Experimenting with ePADD: finding strategies for screening and processing email

I’m excited to make my debut post in my new role as the Digital Archivist for Special Collections! Since I’m the newest member of team ePADD I thought it would be only fitting to write my inaugural post on the subject of email. I recently worked with the email contained in the Robert Creeley papers and it gave me the opportunity to experiment with the ePADD software and find some effective strategies for processing email. Working on this project also gave me a chance to think a little more deeply about how we process email and how we document the decisions that we make during processing. As the practice of collecting, processing, and providing access to email archives expands, archivists will need to develop approaches for processing large email collections efficiently and establish new policies for documenting that work.
The main goal when processing a collection of email is usually to identify and restrict messages that contain sensitive content. This could include social security numbers, credit card numbers, and other personal information related to either the email account owner or their correspondents. Although the goal is pretty straightforward, the task of finding that information within a large collection of email and tracking those messages is a challenge. First, I wanted to make sure that I had a reliable way of keeping track of the messages that I would be restricting. ePADD allows the user to attach labels to messages individually or as a bulk action, that can be used to note restrictions. These labels can also be customized, so I created several new labels for my project including “do not publish” and “restrict for 80 years.”
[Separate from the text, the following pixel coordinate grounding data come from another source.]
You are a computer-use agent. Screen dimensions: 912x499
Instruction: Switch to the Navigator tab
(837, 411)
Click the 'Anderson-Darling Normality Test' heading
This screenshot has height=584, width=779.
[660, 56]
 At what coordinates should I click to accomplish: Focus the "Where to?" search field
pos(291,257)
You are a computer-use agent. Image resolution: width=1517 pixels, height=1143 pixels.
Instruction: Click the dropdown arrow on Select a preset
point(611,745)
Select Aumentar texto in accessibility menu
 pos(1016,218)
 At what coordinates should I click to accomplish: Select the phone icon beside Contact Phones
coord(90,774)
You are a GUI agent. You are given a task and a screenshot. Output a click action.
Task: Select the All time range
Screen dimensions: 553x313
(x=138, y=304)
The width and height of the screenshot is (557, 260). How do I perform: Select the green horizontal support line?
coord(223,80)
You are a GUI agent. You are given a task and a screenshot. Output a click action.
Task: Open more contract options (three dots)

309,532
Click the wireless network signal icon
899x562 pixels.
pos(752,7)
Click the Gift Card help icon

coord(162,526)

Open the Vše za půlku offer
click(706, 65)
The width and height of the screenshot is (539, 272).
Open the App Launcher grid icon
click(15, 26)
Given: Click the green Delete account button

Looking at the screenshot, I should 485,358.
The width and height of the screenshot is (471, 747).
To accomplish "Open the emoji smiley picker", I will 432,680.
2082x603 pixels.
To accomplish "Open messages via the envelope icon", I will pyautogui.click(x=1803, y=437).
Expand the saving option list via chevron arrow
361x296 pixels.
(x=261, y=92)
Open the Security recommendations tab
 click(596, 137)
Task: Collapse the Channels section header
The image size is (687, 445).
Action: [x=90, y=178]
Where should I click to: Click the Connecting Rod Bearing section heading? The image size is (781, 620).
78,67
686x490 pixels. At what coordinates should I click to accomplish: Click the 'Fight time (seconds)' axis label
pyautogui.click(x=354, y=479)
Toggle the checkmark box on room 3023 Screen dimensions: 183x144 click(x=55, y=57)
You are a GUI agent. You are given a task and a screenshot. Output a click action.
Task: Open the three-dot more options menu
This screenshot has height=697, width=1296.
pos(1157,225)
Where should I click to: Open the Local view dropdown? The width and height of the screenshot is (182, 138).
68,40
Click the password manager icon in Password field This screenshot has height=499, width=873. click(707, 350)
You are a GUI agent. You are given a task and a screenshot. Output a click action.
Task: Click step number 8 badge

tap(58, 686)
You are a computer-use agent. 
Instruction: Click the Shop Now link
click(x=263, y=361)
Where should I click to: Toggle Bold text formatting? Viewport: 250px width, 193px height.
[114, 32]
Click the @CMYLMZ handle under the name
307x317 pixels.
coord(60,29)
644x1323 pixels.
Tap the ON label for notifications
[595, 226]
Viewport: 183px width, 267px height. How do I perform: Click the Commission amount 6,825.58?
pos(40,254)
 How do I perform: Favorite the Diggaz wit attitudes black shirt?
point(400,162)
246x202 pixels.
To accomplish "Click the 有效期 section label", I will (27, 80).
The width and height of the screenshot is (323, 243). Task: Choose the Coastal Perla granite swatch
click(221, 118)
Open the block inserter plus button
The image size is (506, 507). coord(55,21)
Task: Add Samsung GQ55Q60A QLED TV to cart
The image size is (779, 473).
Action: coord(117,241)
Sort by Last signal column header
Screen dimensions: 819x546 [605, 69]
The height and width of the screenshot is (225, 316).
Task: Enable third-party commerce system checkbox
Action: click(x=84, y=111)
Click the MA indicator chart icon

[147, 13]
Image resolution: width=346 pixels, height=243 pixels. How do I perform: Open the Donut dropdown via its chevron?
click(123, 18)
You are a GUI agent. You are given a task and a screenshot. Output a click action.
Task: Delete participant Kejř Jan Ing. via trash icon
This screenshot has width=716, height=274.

I also created a spreadsheet to track the messages that I chose to restrict. I simply recorded the message ID generated by ePADD and a brief description of my reason for restricting it. This spreadsheet can serve as a log of the actions that I took during processing, providing a comprehensive list of all restricted messages, the reasons for restriction, and the length of restriction. The ability to export labels and annotations directly from ePADD rather of creating a separate document would allow archivists to easily document the chain of custody of their email collections. In fact, the latest version of ePADD has been released and includes a new function to export labels, so the next time I process an email collection, I can skip the spreadsheet!
My primary means of identifying sensitive content in the email collection was using ePADD's lexicons, which are predefined (but customizable) sets of terms organized under themes such as "personal," "medical," and "academic." The lexicons are easy to edit; terms can be added or deleted as necessary, and I chose to add several terms to the lexicons that were specific to the collection I was processing. Using lexicon analysis I was able to identify and restrict messages that fell into these categories. One technique that I found especially helpful was to use the “test” function, which allows the user to limit their search to messages related to specific terms within a chosen lexicon. Since the lexicons cast a wide net and include many terms that did not relate to the types of messages I was looking for, searching the collection in this more targeted saved significant time and clicking.
Even though I felt confident in the job I had done in identifying and restricting sensitive messages, when it came to the documents attached to messages I was not so sure. ePADD uses the Apache Tika toolkit to index text in files and allow the lexicons to search them. Apache Tika recognizes most of the common file types, I wanted to try another approach for screening email attachments to add a layer of redundancy to my review process just to be safe. My colleagues in the Born Digital Forensics Lab have been experimenting with Bulk Extractor, a computer forensics tool that scans files for specific terms, to use when processing other types of born digital materials, and I thought it might have a useful application for processing email as well. To test Bulk Extractor on the email attachments, I first needed to export the email attachments from ePADD. This is a simple process, because ePADD allows the user to export just the subset of files not recognized by Apache Tika. Once I had exported the files that I wanted to review, I ran Bulk Extractor over them. When I reviewed the reports that Bulk Extractor generated, I did find one email attachment that contained a social security number that I had missed when I performed my initial lexicon analysis. This extra step certainly isn’t necessary to complete a thorough screening of an email collection, but it may be a good practice when collections that have a large number of files that are not recognized by Apache Tika.
While there are common types of information that we tend to restrict and tools geared towards identifying them, I also found sensitive information in some unexpected places. When I began processing this email collection, I largely ignored messages and attachments sent through listservs, reasoning that they likely would not include any personal information. This assumption held true until I stumbled upon a message sent through the Brown University English department’s listserv that included an attachment of the department’s meeting minutes where specific job applicants were named and their candidacy discussed in detail. Since information related to job applications is typically considered private, I decided that these messages and attachments needed to be restricted for 80 years after the date of the message when, hopefully, those candidates would be retired. The lesson I learned from this case is that not all listservs are created equal, and ones targeted at smaller communities where members participate actively require greater scrutiny.
Over the course of processing the Robert Creeley email collection, I found several strategies for reliably identifying sensitive information. I also found a simple way to track the messages that I restricted and my reasons for doing so, which can serve as a document of the actions I took to process this collection. I hope to refine these practices as I work to make more email collections available to researchers. I also hope to contribute to a broader discussion on defining best practices for archiving email so that we can do so efficiently, ethically, and transparently.